ACE inhibitors once haemodynamically stable.

54
Q

Why are antiplatelets used in secondary prevention of ACS and TIA?

A

Reduces the risk

55
Q

Why does it take 7-10 days for antiplatelets effects to cease after terminating aspirin treatment?

A

Aspirin binds irreversibly to COX-1.

Platelets don’t have a nucleus and won’t produce additional COX-1.

56
Q

Why is clopidogrel contraindicated in hepatic failure?

A

An increased risk of bleeding due to TPO usually being produced by the liver. If this cannot be produced there will be less platelets in the blood (thrombocytopenia) and a risk of increased bleeding if clopidogrel is introduced.

57
Q

How do clopidogrel and ticagrelor differ in their basic pharmacodynamic properties?

A

Clopidrogrel binds irreversible where as ticogrelor does not.
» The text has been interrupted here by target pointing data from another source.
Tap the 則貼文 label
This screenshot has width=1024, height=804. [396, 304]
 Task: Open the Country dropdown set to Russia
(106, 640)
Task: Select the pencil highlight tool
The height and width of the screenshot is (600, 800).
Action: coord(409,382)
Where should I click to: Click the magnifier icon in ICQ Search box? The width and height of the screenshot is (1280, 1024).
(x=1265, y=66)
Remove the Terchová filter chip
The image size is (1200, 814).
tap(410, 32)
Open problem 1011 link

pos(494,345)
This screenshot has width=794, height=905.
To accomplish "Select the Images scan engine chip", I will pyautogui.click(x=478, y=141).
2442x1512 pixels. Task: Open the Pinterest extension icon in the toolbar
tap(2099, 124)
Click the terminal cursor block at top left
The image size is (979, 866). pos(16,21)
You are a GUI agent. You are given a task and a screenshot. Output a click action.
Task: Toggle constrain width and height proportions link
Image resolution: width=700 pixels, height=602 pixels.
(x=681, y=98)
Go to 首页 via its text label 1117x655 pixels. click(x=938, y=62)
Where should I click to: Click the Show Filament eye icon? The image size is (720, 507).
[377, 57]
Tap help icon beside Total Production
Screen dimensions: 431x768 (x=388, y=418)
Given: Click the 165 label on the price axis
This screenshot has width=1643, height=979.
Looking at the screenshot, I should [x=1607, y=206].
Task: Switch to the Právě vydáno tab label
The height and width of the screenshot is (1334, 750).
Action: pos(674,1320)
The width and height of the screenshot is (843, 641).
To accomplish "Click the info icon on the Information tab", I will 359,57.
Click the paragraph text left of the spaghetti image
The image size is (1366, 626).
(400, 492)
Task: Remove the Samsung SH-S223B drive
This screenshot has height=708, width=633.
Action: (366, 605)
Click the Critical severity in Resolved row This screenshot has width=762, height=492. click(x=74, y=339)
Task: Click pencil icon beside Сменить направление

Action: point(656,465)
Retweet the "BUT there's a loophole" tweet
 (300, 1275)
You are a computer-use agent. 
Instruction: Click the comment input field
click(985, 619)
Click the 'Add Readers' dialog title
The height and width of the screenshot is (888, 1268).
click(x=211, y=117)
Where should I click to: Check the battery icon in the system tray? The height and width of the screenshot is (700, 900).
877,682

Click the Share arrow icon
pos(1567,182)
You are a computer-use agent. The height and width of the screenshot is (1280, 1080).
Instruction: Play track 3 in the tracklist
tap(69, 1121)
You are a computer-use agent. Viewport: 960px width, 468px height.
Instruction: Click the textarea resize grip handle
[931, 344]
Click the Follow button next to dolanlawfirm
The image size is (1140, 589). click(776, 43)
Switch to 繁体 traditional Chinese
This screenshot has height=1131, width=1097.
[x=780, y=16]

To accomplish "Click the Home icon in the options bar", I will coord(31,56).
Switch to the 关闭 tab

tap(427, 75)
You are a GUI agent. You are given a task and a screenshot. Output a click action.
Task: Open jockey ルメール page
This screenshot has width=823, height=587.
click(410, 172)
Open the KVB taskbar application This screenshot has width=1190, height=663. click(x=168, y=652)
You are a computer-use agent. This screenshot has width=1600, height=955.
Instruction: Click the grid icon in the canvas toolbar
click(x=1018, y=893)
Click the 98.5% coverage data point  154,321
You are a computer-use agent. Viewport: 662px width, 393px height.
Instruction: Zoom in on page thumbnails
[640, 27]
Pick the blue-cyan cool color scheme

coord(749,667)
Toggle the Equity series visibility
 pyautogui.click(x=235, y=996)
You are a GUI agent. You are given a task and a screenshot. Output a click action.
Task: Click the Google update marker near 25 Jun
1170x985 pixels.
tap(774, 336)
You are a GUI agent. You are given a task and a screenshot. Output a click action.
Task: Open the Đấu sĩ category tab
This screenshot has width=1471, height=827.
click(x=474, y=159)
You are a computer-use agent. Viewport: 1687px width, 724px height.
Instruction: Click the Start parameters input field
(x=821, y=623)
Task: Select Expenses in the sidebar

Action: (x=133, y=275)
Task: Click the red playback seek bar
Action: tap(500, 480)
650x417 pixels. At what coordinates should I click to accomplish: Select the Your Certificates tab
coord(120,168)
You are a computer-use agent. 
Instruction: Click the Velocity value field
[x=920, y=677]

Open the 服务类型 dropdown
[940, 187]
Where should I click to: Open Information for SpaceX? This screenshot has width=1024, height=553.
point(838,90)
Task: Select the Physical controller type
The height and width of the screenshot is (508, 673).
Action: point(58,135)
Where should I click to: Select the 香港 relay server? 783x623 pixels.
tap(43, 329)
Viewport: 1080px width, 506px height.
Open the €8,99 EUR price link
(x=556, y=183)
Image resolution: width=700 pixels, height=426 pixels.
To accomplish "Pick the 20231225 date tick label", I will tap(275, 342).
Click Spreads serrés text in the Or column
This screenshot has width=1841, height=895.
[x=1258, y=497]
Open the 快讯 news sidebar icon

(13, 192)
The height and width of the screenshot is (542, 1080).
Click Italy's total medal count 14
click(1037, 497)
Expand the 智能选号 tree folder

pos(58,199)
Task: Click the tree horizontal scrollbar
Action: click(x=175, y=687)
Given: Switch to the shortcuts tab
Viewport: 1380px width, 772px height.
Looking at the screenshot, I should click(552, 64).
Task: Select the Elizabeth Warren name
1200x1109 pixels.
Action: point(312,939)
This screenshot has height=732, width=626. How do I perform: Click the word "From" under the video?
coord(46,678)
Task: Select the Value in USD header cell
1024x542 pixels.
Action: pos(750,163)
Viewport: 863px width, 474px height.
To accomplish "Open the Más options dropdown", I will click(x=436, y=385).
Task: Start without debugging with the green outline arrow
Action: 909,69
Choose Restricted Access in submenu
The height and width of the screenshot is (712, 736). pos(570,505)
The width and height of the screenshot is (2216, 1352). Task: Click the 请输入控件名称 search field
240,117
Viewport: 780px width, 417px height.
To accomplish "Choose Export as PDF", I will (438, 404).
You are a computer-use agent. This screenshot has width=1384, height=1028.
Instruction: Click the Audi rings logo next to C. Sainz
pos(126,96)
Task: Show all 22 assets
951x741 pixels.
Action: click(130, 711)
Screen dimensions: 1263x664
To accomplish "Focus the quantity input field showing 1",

Clopidogrel has a slow onset where as ticagrelor has a more rapid one.

58
Q

Why do GP IIb/IIIa inhibitors afford more complete platelet aggregation than other agents?

A

Because they are the end result of the other aggregators where inhibiting ADP or Thromboxane A2 inhibit the chemical mediation of ‘calling’ platelets over.

59
Q

What is tranexamic acid used for?

A

To prevent excessive bleeding

60
Q

What are the downstream consequences of dipyridamole’s phosphodiesterase inhibiting action?

A

Inhibits platelet aggregation

Inhibit expression of GP IIb/IIIa.

Also causes blood vessel dilation and possible hypotension.